Opinion
No. 09-10727 Summary Calendar.
June 30, 2010.
Robert Rich, Fort Worth, TX, pro se.
Appeal from the United States District Court for the Northern District of Texas, USDC No. 4:09-CV-172.
Before KING, STEWART, and HAYNES, Circuit Judges.
In 1990, Robert Rich, federal prisoner # 19351-077, was convicted of conducting a continuing criminal enterprise (CCE), conspiring to possess and possession with intent to distribute amphetamine, and use of a telephone to facilitate a drug offense. In 2009, Rich filed a 28 U.S.C. § 2241 petition in the district court. Citing the Supreme Court's decision in Richardson v. United States, 526 U.S. 813, 824, 119 S.Ct. 1707, 143 L.Ed.2d 985 (1999), Rich argued that the jury instruction for his CCE offense impermissibly enlarged the indictment.

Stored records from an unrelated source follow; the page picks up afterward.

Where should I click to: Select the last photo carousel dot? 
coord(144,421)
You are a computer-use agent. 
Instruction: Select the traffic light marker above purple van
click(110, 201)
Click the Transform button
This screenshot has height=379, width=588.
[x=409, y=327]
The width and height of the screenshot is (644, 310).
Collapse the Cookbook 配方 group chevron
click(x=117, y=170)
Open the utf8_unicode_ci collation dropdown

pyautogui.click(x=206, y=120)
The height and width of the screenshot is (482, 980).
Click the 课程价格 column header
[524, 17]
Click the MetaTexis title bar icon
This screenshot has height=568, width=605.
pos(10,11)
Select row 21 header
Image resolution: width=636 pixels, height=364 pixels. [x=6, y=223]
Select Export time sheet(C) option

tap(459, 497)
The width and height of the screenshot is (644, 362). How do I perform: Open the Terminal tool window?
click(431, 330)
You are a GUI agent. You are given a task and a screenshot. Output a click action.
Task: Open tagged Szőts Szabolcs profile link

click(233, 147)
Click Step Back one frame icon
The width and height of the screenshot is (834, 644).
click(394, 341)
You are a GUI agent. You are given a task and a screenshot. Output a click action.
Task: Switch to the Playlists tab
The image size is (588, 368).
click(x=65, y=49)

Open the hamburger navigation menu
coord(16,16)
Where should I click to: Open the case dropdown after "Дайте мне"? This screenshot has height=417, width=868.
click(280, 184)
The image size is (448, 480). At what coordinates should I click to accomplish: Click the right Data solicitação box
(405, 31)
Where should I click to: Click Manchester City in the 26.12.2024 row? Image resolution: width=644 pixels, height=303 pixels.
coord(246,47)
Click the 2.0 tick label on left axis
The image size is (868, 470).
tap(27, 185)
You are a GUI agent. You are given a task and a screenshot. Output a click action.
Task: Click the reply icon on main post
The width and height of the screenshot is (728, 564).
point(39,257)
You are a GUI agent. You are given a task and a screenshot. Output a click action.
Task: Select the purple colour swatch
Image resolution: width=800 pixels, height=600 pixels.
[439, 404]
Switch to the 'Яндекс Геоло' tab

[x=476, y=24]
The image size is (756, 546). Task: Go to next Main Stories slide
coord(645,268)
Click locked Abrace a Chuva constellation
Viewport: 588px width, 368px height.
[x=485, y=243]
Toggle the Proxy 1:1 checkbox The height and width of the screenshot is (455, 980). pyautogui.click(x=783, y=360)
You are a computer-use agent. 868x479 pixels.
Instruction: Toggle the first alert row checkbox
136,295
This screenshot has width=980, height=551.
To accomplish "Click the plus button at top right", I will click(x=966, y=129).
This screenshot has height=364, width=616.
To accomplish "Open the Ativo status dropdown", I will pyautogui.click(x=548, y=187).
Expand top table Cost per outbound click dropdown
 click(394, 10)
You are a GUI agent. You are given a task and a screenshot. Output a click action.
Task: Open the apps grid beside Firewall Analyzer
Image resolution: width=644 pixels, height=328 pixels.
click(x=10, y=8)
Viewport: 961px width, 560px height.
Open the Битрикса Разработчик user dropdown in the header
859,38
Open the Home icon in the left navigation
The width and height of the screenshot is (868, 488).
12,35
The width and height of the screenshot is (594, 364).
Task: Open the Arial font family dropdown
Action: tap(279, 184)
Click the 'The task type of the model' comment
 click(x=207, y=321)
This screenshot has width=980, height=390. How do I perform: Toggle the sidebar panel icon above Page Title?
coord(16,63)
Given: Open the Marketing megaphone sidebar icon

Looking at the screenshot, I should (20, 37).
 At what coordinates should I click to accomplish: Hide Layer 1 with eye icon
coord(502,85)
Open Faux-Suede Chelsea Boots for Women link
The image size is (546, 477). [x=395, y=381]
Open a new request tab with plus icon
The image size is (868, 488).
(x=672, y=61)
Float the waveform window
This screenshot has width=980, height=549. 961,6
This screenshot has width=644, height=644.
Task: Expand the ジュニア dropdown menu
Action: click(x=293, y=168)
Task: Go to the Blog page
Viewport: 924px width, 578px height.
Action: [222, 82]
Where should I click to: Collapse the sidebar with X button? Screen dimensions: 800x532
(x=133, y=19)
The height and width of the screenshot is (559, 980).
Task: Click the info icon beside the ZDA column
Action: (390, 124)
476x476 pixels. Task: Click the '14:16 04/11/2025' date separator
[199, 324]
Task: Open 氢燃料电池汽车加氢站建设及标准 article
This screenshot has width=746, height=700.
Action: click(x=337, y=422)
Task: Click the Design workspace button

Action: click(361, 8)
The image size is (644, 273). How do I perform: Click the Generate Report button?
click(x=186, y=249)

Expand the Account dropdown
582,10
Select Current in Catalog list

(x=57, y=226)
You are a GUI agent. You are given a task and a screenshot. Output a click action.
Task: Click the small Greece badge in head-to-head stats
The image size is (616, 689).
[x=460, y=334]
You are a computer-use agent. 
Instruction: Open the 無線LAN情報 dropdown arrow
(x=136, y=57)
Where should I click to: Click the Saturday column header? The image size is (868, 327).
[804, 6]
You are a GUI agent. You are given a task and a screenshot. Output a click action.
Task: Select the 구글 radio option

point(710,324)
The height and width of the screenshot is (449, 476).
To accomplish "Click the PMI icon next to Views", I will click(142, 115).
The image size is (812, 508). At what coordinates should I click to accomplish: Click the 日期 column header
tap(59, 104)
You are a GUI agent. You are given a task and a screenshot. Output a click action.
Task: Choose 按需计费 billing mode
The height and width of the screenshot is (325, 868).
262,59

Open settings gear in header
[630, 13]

Rich appeals the district court's dismissal of his petition. He argues that the district court erred by relying on the savings clause test set forth in Reyes-Requena v. United States, 243 F.3d 893, 904 (5th Cir. 2001). Our review is de novo. See Jeffers v. Chandler, 253 F.3d 827, 830 (5th Cir. 2001).
In Reyes-Requena, 2AS F.3d at 900-04, we held that in order to bring a § 2241 petition under the savings clause, the petitioner must set forth a claim (i) that is based on a retroactively applicable Supreme Court decision which establishes that the petitioner may have been convicted of a nonexistent offense and (ii) that was foreclosed by circuit law at the time when the claim should have been raised in the petitioner's trial, appeal, or first § 2255 motion. Rich argues that rather than the test set forth in Reyes-Requena, we should employ the savings clause test set forth by the Seventh Circuit in In re Davenport, 147 F.3d 605, 611 (7th Cir. 1998).
Rich has not shown that the facts of his case are not controlled by Reyes-Requena. Absent an en banc decision by this court or intervening Supreme Court decision explicitly or implicitly overruling Reyes-Requena, we are bound by the precedent established in Reyes-Requena. See United States v. Rodriguez-Jaimes, 481 F.3d 283, 288 (5th Cir. 2007). We note, however, that Rich's reliance on the Seventh Circuit's Davenport test is flawed because Davenport also contains an actual innocence requirement. See Reyes-Requena, 243 F.3d at 902-03 n. 28.
Rich has not demonstrated that the district court erred in dismissing his § 2241 under the reasoning set forth in Jeffers, 253 F.3d at 830. Accordingly, the judgment of the court is AFFIRMED.